Pool pumps can contribute a significant amount to the homeowner energy bill. This should not be surprising, since the pool pump has a good size motor that is left to operate around the clock for the entire pool season. A typical 1 hp pool pump motor that operates 24 hours per day will consume just over 600 kWh each month. At $0.12/kWh, this can amount to a monthly contribution of just over $70 to your electric bill. You can cut this cost in half with the installation of a timer that operates the pump only 12 hours each day. Studies have shown that this can be accomplished without comprising pool water quality, as long as the proper water chemistry is maintained. Some pool owners operate their pool pumps for only 8 hours per day, but an even more careful eye must be kept on water chemistry. One helpful tip is to operate the pool pump during the day, then turn off the pump and cover the pool at night to minimize any impact on water quality.

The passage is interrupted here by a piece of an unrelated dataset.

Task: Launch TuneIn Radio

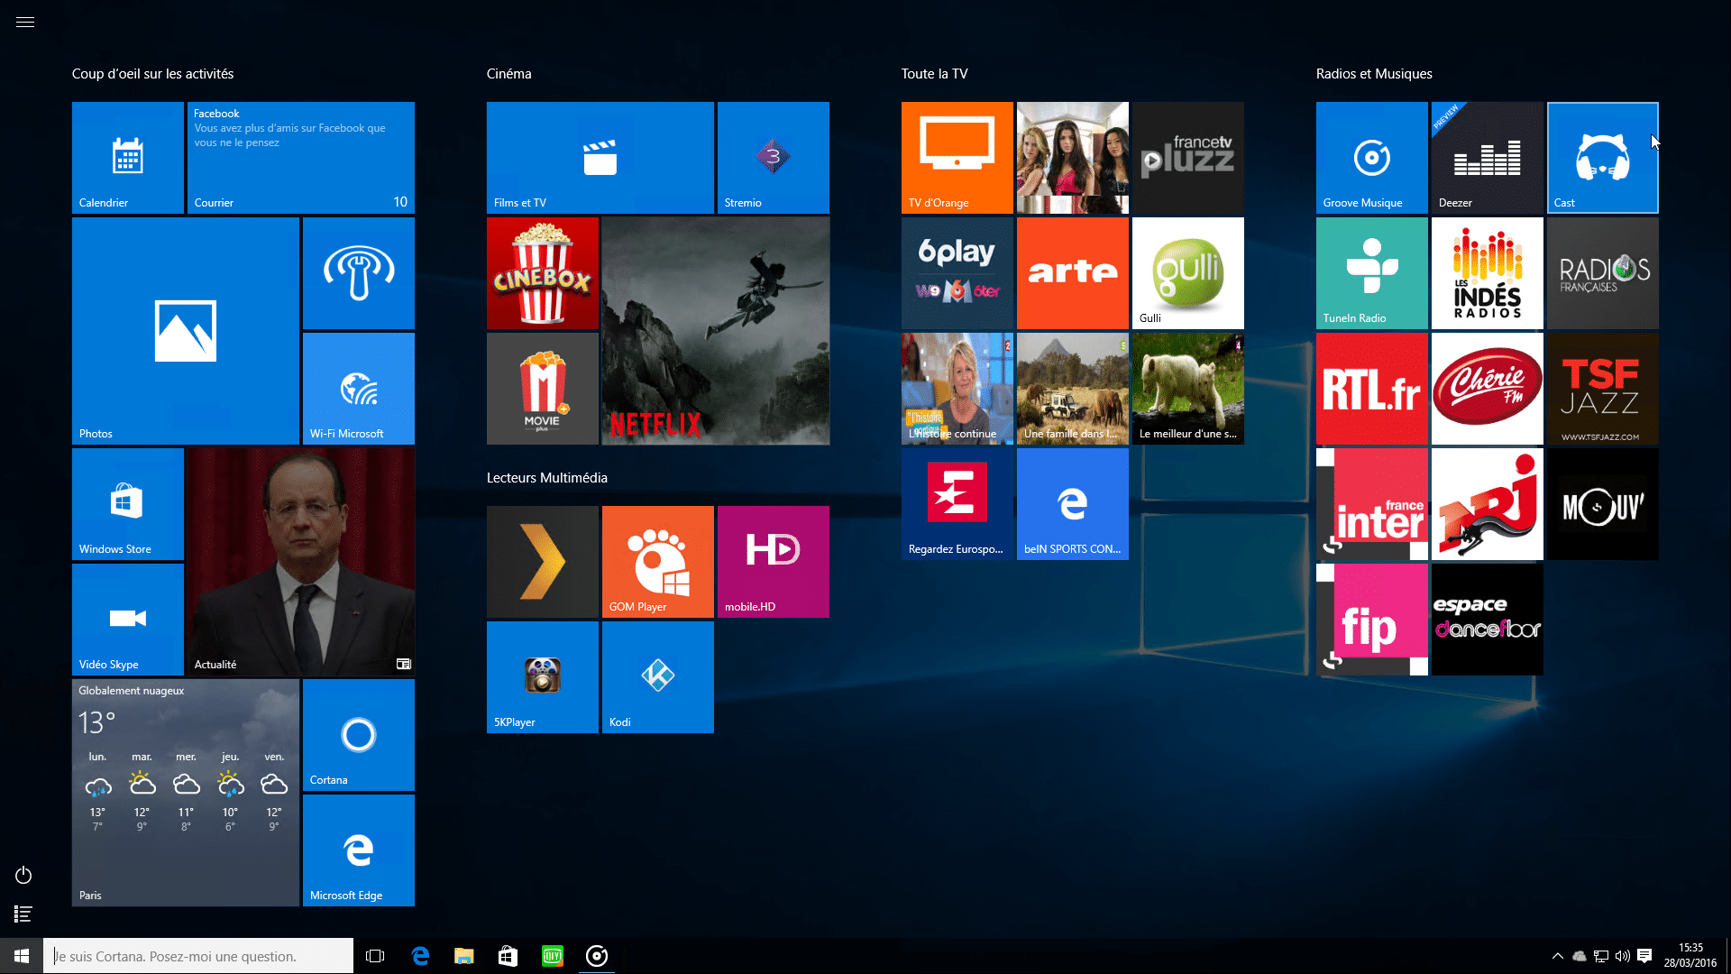Action: click(x=1370, y=273)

There are also variable speed pumps, and some efficiency may be gained by replacing a single-speed pool pump with a new two-speed or variable speed pool pump. There is, however, a price premium of 20% to 50% compared to the cost of a conventional fixed-speed pool pump. This strategy also seems to favor larger pools that have pumps greater than 1.5 hp. If, for example, a pool required a 3 hp pump motor, a variable speed or two-speed pump that could run efficiently at 1.5 hp and save energy when the pool is not occupied. The number of pool water changes per day determines the size of the pool pump. If more than one pool water change per day occurs with a larger fixed speed pump, then a two-speed or variable speed pump could save energy. Pool pump suppliers have tables that calculate the required pool pump capacity (described in horsepower, gallons per minute, and a term called “head” that represents how far a pump can raise a quantity of water), water volume, and pool water changes based on the size of the pool. The payback periods for the two-speed or variable speed pumps can also be determined from these tables. Note that at this time, Energy Star ratings are not listed for swimming pool pumps.

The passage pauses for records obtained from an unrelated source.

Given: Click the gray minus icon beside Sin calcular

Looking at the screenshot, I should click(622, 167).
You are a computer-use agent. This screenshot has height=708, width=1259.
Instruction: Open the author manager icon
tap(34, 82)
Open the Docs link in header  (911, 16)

You may also want to refer to the EERE Web site to compare pool pump best operating practices, swimming pool heaters, pool water operating temperatures, and the use of pool covers. Pool covers are a good idea even though they are considered a bit of a maintenance hassle. Not only do they significantly lower pool heating energy costs, they also reduce evaporation and lower the amount of chemicals needed to maintain water quality.